Actions of PRC1 and PRC2 on Gene Repression

The H3K27me3 histone modification is correlated with gene repression and is deposited by the PcG proteins.2 In the Arabidopsis genome, at least 25% of the genes are targeted by H3K27me3 in seedlings, and these epigenetic marks are dynamically regulated during the plant's growth and development.5,14,15 The PcG proteins were first described in Drosophila and 2 of the most well-characterized PcG complexes are polycomb repressive complex 1 (PRC1) and PRC2. The Drosophila PRC2 complex contains 4 main components (Extra sex comb (Esc), Enhancer of zeste (E(z)), Suppressor of zeste 12 (Su(z)12), and p55) and catalyzes the trimethylation of H3K27 via the catalytic E(z) HMTase.16 In addition, the Drosophila PRC1 complex, which consists of main subunits Polycomb (Pc), Polyhomeotic (Ph), and the Ring finger proteins Posterior sex comb (Psc) and dRING/Sex combs extra (Sce), catalyzes the monoubiquitination of lysine 119 of histone H2A (H2AK119ub/H2Aub) through the RING ubiquitin ligase.16

In animals, the prevailing hierarchical model of PcG action has been well accepted, in which the PRC2 is recruited by the cis-acting Polycomb response elements (PREs) and deposits the H3K27me3 mark onto specific location to establish the repressive chromatin state (Fig. 1).16 PRC1 is then recruited to the region due to the specificity of its chromodomain (of Pc subunit) toward H3K27me3 to monoubiquitinate H2AK119 and further reinforces the stable repressive status.16 However, recent findings revealed that H3K27me3 is dispensable for PRC1 recruitment at Drosophila PREs.17 Moreover, there are genes targeted by H3K27me3 but lack PRC1 occupancy,18 and vice versa PRC1-mediated H2A monoubiquitination can occur independent of PRC2 activity, as in X-inactivation mediated by Xist RNA.19 Thus, it appears that gene repression may occur via the hierarchical or cooperative action of H3K27me3 and H2AK119ub marks or independently by either of the histone modifications.

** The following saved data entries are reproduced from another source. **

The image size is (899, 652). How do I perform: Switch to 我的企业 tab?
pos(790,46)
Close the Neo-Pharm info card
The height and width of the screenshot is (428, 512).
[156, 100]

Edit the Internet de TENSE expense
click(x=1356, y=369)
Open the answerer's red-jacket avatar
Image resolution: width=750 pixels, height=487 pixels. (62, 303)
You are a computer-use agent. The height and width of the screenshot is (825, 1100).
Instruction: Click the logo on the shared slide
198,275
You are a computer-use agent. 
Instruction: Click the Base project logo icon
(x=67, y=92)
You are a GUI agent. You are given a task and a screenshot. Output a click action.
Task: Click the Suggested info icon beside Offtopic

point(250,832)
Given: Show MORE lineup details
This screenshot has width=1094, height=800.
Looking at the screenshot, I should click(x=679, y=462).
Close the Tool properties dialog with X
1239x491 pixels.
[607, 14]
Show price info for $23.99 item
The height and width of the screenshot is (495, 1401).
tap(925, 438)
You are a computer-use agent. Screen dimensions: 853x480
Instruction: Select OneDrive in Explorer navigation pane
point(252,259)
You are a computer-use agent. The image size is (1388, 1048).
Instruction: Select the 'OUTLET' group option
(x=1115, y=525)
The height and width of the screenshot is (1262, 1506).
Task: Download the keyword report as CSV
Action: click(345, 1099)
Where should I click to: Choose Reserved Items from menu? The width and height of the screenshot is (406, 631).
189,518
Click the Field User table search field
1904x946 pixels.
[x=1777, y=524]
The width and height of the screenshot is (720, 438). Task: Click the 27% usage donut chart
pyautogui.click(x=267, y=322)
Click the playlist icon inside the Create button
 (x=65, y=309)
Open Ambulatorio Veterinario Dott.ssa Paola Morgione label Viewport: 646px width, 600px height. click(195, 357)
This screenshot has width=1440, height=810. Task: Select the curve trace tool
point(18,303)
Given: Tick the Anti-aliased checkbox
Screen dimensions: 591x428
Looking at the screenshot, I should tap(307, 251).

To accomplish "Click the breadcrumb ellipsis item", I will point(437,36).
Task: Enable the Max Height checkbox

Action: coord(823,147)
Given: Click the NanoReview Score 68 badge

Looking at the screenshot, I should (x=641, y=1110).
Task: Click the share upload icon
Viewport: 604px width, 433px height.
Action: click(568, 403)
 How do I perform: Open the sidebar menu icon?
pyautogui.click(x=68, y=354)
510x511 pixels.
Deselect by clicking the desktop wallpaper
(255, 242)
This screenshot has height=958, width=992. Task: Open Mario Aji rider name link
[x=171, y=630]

The Arabidopsis genome contains homologs of all 4 core PRC2 components, and they are functionally conserved in which they mediate gene repression via the deposition of H3K27me3 marks on the chromatin (Fig. 1, reviewed in2,20). On the other hand, plants were once thought not to contain PRC1 complex due to the lack of some of the core PRC1 components, such as the H3K27me3-binding Pc protein. However, it was later shown that the homolog of the animal H3K9me2/3-binding Heterochromatin protein 1 (HP1) in Arabidopsis, LIKE HETEROCHROMATIN PROTEIN 1/TERMINAL FLOWER 2 (LHP1/TFL2) acts as the H3K27me3-binding protein and recruit putative the PRC1-like complex.21 Furthermore, recent studies identified 5 PRC1 RING finger proteins in Arabidopsis: AtRING1A/B (homologs of Drosophila Sce) and AtBMI1A/B/C (homologs of Psc) (reviewed in22,23). TFL2, AtRING1A/B,24 and AtBMI1A/B/C25,26 interact to form a PRC1-like complex in Arabidopsis and catalyze the deposition of H2AK119ub.25 Loss-of-function of atring1a/b and atbmi1a/b causes dedifferentiation of vegetative tissues into callus-like structures, which mimics the phenotype of clf swn27 and vrn2 emf228 double mutants, indicating that AtRING and AtBMI1 genes function in a similar pathway as PRC2 complex and are required to maintain the differentiated state of somatic cells.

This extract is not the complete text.